Write performance issue & fix (rebuild_cfb) #12

Closed
opened 2021-09-03 20:56:52 +00:00 by rossj · 2 comments
rossj commented 2021-09-03 20:56:52 +00:00 (Migrated from github.com)

Hi there,

I discovered today some unusually slow operations when trying to create a rather large .msg file with roughly 63k data nodes. I tracked the slowness down to a nested loop in rebuild_cfb() that is ensuring that each stream node has a parent storage node.

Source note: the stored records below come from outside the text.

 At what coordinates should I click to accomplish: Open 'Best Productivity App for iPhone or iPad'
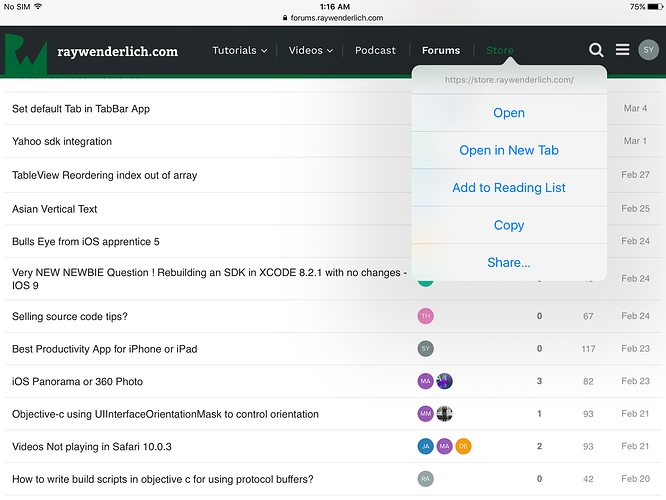pos(105,349)

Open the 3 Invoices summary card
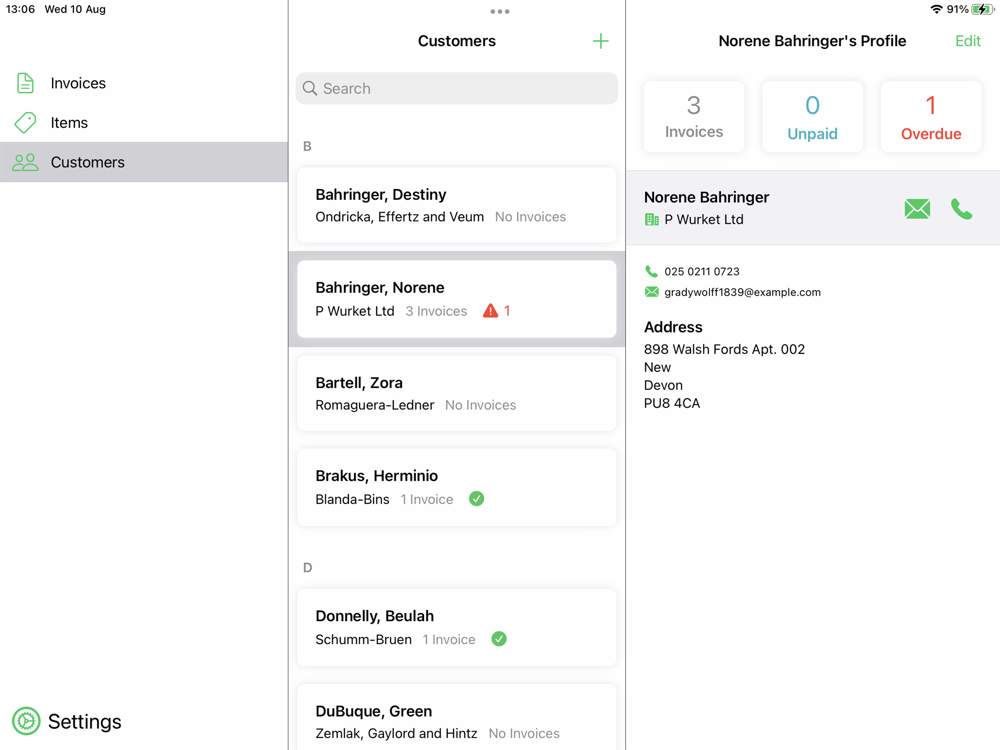(x=694, y=117)
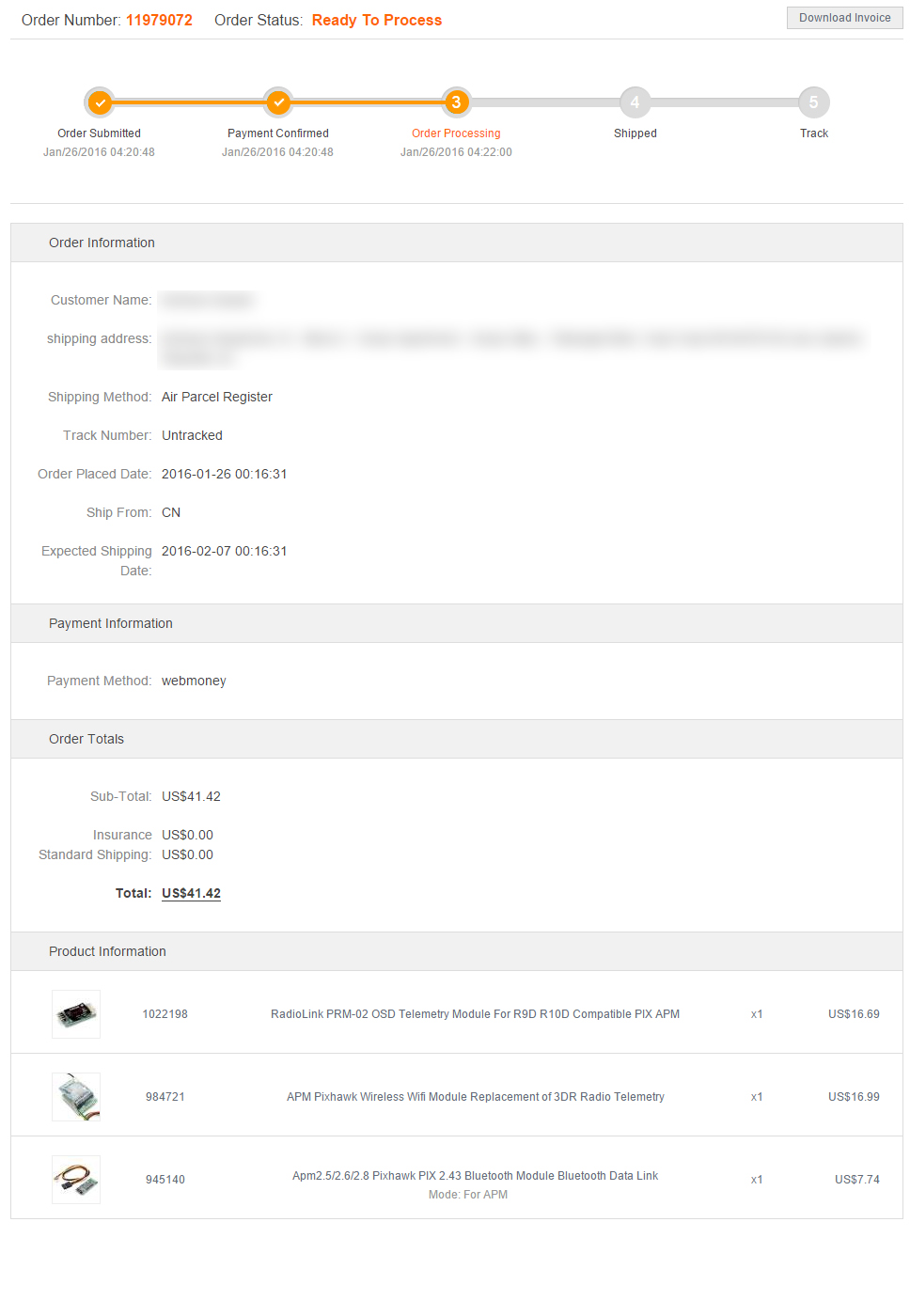Click product ID 1022198
Image resolution: width=910 pixels, height=1316 pixels.
pyautogui.click(x=165, y=1014)
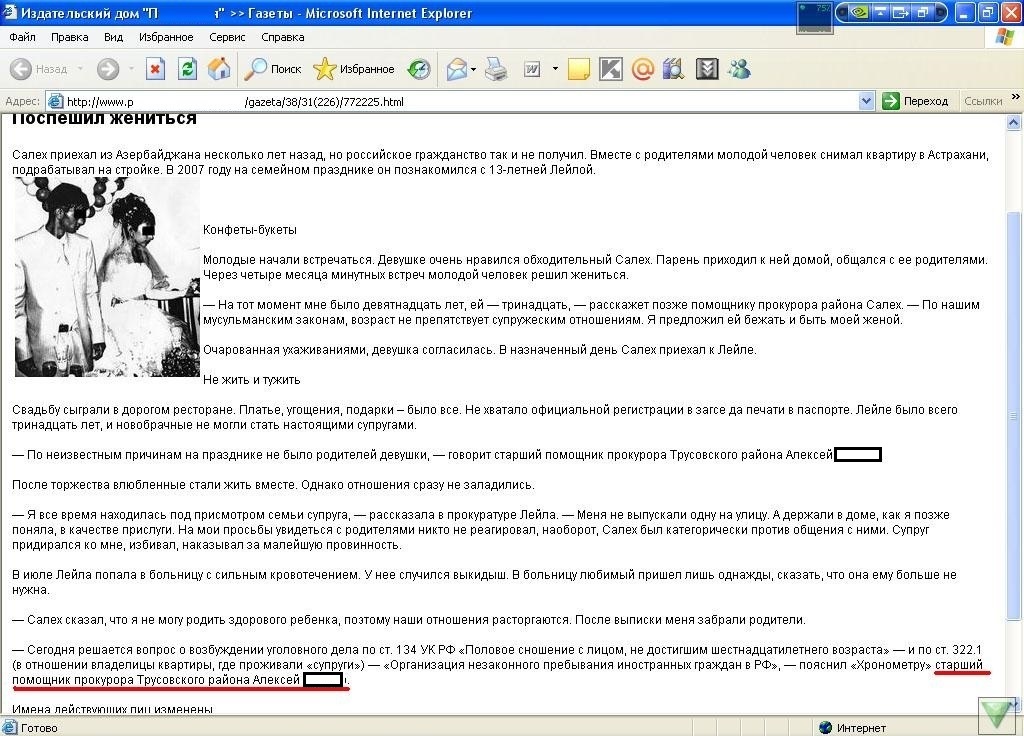Screen dimensions: 1024x736
Task: Open the Back button history dropdown arrow
Action: point(80,69)
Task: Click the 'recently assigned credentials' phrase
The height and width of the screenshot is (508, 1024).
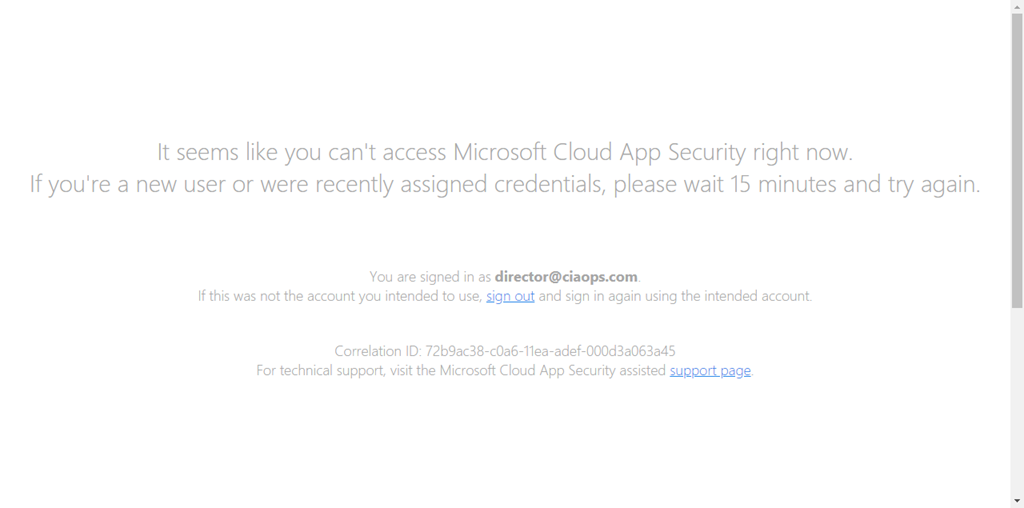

I made some modifications to track the names in a in a JS object instead, and the rebuild_cfb() time dropped from about 1 minute to only 30 ms. I decided to use a plain object instead of a Set just to maintain maximum compatibility with old browsers.

Below are my changes with the added fullPaths object and the removed nested loop.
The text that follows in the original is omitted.